Scritto da Stefania Pucci

L’Amor che move il sole e l’altre stelle

Lou Reed e Laurie Anderson si sono conosciuti, ironia della sorte, non a New York, dove entrambi abitavano, ma a Monaco, dove entrambi stavano suonando con John Zorn per il Kristallnacht Festival, festival creato in ricordo della Notte dei Cristalli del 1938, la data che segnò l’inizio dell’Olocausto.
“John” racconterà poi Laurie Anderson in interviste successive “voleva che ognuno di noi incontrasse gli altri e suonasse con gli altri, contrariamente a come si usa nei festival. Ecco perché Lou mi ha chiesto di leggere qualcosa insieme al suo gruppo. L’ho fatto, ed era forte e intenso e molto divertente. Dopo lo spettacolo, Lou mi ha detto ‘lo hai fatto nello stesso identico modo in cui lo faccio io!’. Perché avesse avuto bisogno di me per fare un qualcosa che poteva benissimo fare da solo ancora non l’ho compreso, ma era sicuramente inteso come un complimento.”
Lou è stato l’anima nera dei Velvet Underground e della Factory di Andy Warhol, “il tipo” come ebbe a dire Lester Bangs “che ha dato dignità, poesia e rock’n’roll all’eroina, allo speed, all’omosessualità, al sadomasochismo, all’omicidio, alla misoginia, all’inettititudine e al suicidio.”
Ha avuto matrimoni e relazioni, sia omosessuali che eterosessuali, finite spesso fra le recriminazioni e il dolore.
Laurie è performer, cantante, artista a tutto tondo che, con la sua carriera, ha ridisegnato e ridefinito il ruolo della donna nell’ambito artistico e musicale.
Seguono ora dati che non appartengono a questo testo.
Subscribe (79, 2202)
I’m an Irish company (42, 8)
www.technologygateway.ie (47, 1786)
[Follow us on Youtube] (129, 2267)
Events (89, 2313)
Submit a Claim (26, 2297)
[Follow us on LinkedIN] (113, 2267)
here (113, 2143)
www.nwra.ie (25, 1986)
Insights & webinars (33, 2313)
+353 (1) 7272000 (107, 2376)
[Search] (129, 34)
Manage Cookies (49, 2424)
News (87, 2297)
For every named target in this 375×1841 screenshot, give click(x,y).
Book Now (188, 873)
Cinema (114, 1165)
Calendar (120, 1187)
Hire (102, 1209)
Pur abitando a pochi isolati di distanza a New York i due avrebbero potuto non incontrarsi mai “Venivo da un mondo completamente diverso. E tutti i mondi a New York all’epoca erano abbastanza provinciali. In un certo senso sprezzanti. Ancora non legati tra loro.”
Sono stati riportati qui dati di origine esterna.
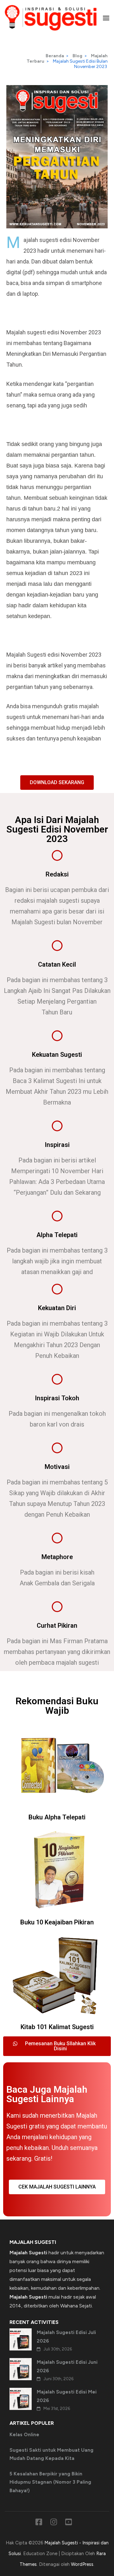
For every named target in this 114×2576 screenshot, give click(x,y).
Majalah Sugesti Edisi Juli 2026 (66, 2337)
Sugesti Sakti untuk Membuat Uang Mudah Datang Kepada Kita (51, 2454)
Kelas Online (24, 2434)
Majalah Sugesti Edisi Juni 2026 (67, 2366)
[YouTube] (68, 2523)
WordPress (82, 2564)
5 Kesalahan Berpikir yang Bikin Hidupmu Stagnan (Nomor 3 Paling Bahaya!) (50, 2482)
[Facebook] (38, 2523)
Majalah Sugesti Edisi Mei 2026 (67, 2396)
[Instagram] (53, 2523)
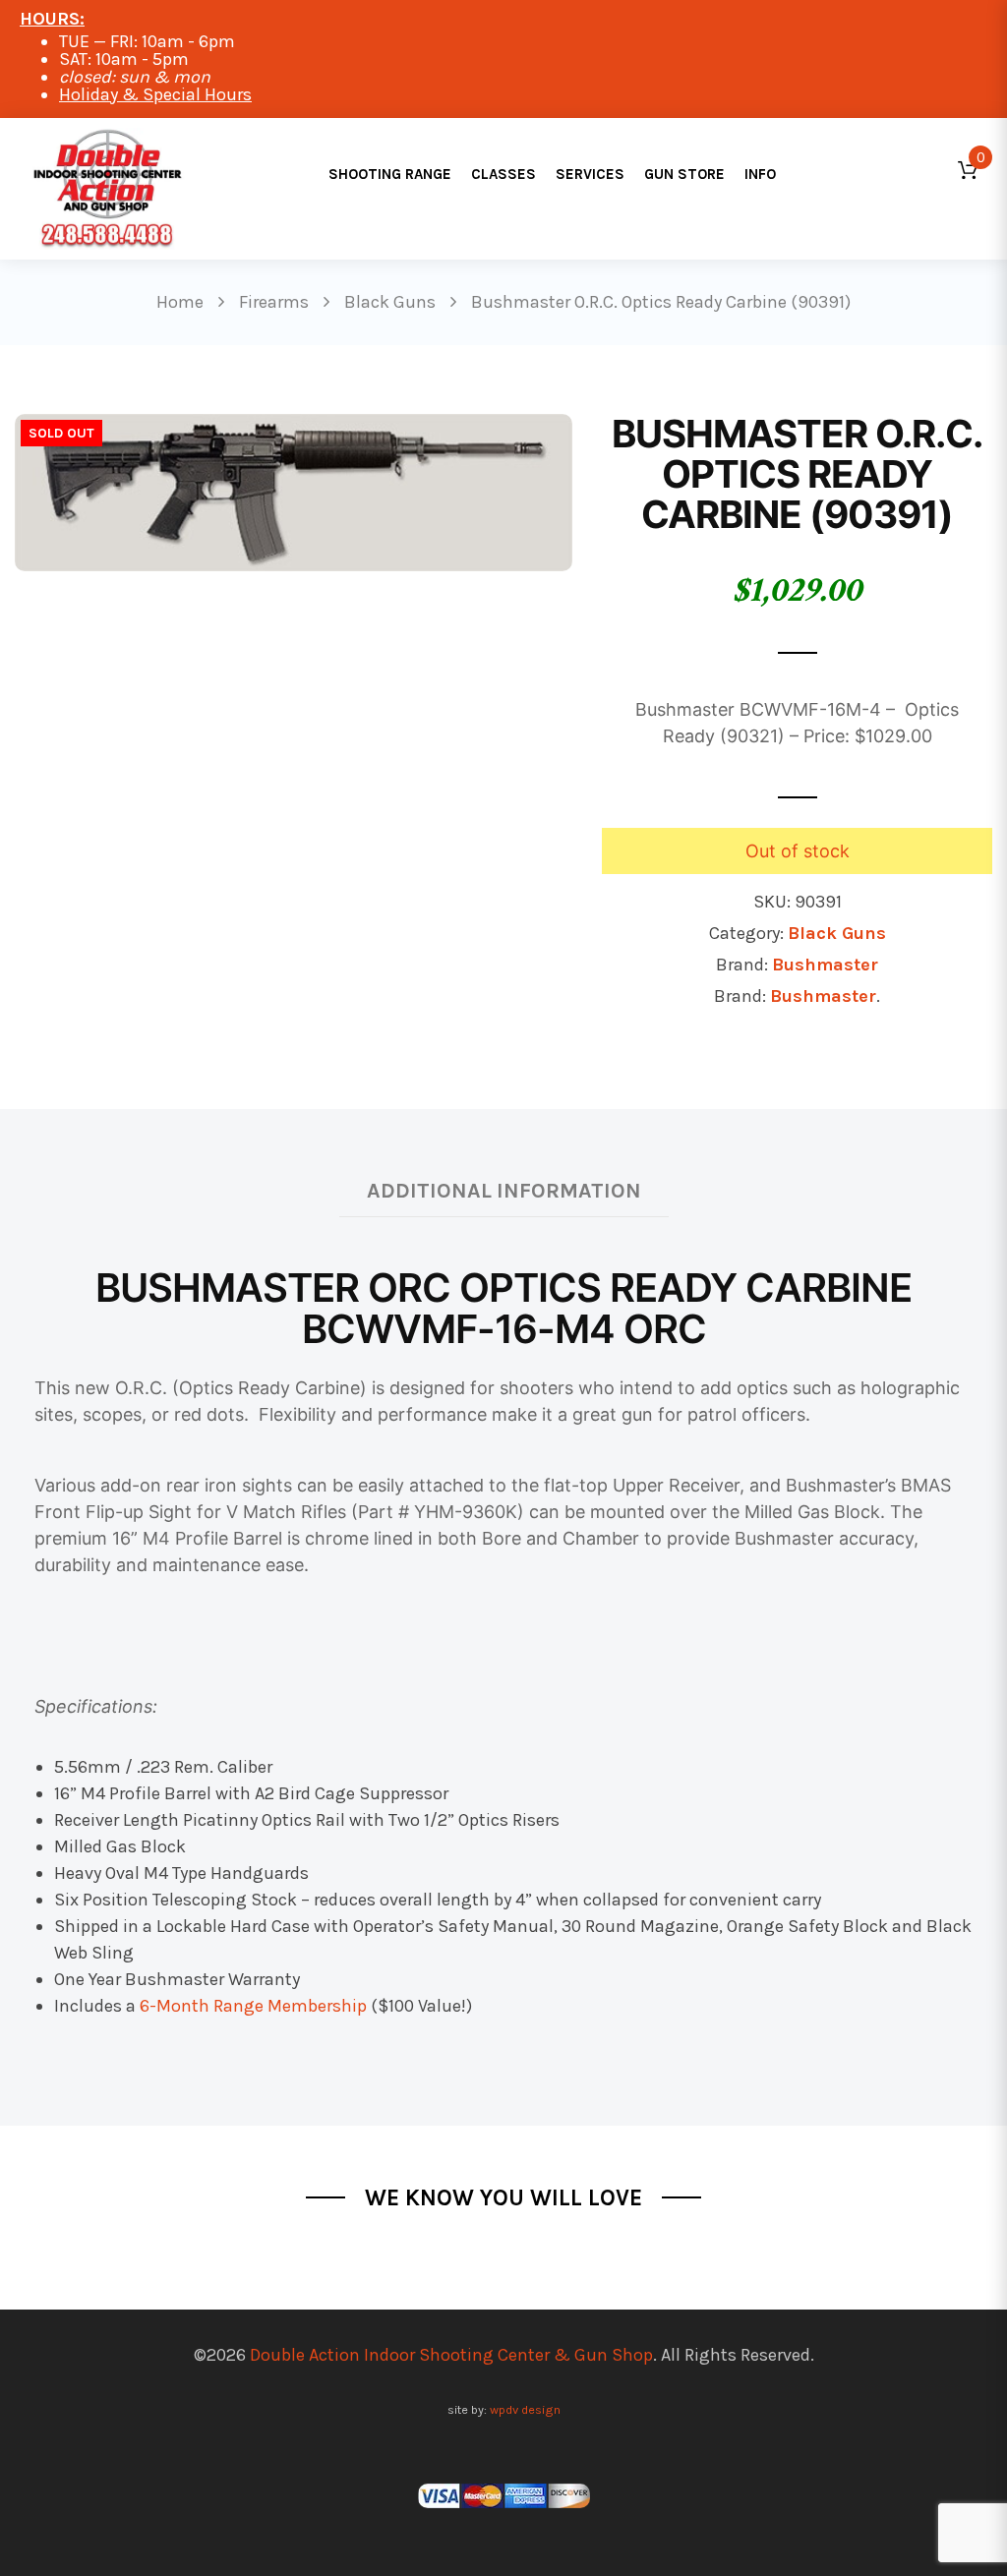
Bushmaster (825, 964)
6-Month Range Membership (253, 2006)
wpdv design (525, 2409)
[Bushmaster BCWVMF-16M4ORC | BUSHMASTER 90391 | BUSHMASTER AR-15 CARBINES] (293, 490)
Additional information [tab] (504, 1190)
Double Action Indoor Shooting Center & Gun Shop (451, 2355)
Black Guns (837, 933)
I due si sposeranno anni dopo il loro primo incontro, in un sabato assolato e casuale, dopo una decisione repentina presa il giorno precedente “Era la primavera del 2008. Stavo camminando per strada, in California, mi sentivo abbattuta e parlavo al cellullare con Lou. ‘Ci sono tante cose che non ho mai fatto e che volevo fare’ gli ho detto. ‘Come cosa, per esempio?’ ‘Non so, non ho mai imparato il tedesco, non ho mai studiato fisica, non mi sono mai sposata’ ‘Perché non ci sposiamo?’ mi ha chiesto. ‘Ci incontriamo a metà strada. Arrivo in Colorado. Che ne dici di domani?’ ‘Uhm … non pensi che domani sia un po’ troppo presto?’ ‘No, non lo penso.”
Lou però era malato. Aveva contratto l’epatite C negli anni ‘70, a causa di una siringa infetta e negli anni 2000 si era ammalato di tumore al fegato. Dopo un trapianto le cose, purtroppo, peggiorano e Lou perde la vita. E’ il 27 Ottobre 2013. Laurie racconterà poi che il marito non si era dato per vinto fino a mezz’ora prima della morte, quando “al’improvviso l’ha accettato, tutto di un colpo e completamente.”
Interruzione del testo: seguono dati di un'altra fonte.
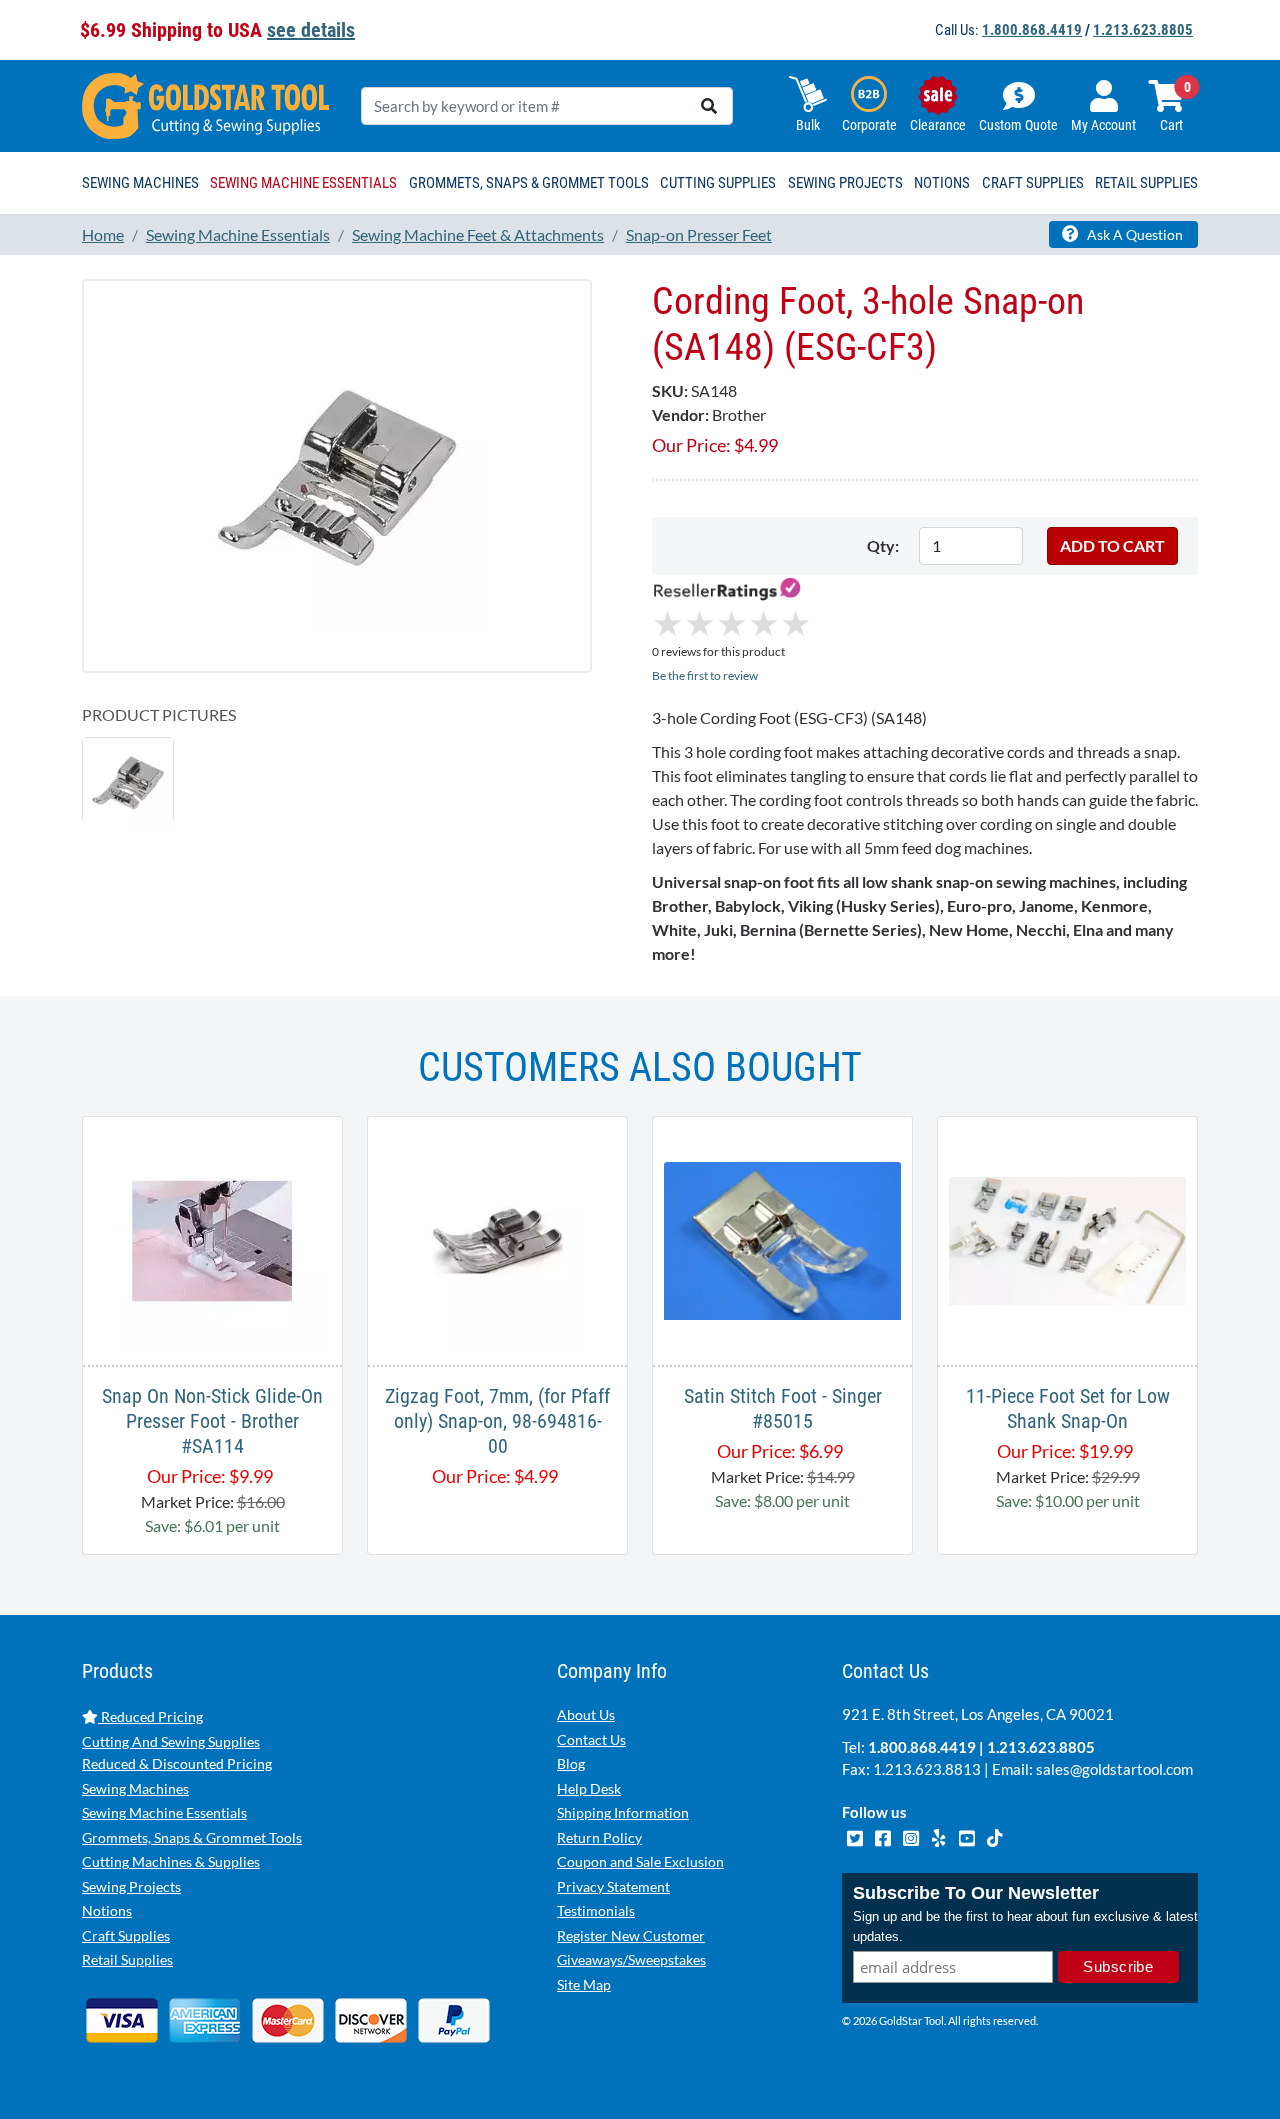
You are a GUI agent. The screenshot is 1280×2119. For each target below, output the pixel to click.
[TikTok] (994, 1836)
“Non ho mai visto un’espressione così piena di stupore come quella di Lou quando è morto. Con le mani stava facendo la ventunesima forma di Tai Chi, che rappresenta lo scorrere dell’acqua. Aveva gli occhi spalancati. Stavo tenendo tra le mie braccia la persona che amavo di più al mondo, e gli parlavo mentre stava morendo. Il suo cuore si è fermato. Non aveva paura. Ero riuscita ad accompagnarlo fino alla fine del mondo. La vita – così splendida, dolorosa e abbagliante – non può andare meglio di così. E la morte? Io credo che lo scopo della morte sia la liberazione dell’amore.”

E’ L’AMOR CHE MOVE IL SOLE E L’ALTRE STELLE

David Bowie incontra Iman per la prima volta da qualche parte nei primi anni 90, a una festa casuale organizzata dall’amico comune, il parrucchiere Teddy Antolin.
Lui è il Duca Bianco, icona glam di ogni epoca, l’uomo che più di ogni altro ha spostato i confini dell’estetica e del rock.
Il suo passato artistico geniale ma disordinato e denso di errori, tra cui una lunga relazione con la droga, si mescolava come acqua e olio a un profondo sentimentalismo e alla serietà commovente con cui prendeva le storie con le sue donne. David voleva essere l’uomo di qualcuna, di quella giusta, proprio come Paul Newman con Joanne Woodward. Ma era un tipo difficile da “sistemare”. Provava a frequentare qualcuna ma non era semplice capire se la donna che gli si dichiarava innamorata lo era di lui, del personaggio, o del suo patrimonio. Bowie aveva frotte di ammiratrici disposte a tutto per lui, ma fra le quali non se la sentiva di scegliere. La donna giusta doveva portare in dote un sentimento sincero ed essere famosa a sufficienza per non impressionarsi davanti a lui, per non soffrire di sudditanza. Quando Antolin gli ha presentato Iman alla festa, David ha sentito un fremito al cuore. “Ho pensato subito che fosse quella giusta”, racconterà poi in molte occasioni.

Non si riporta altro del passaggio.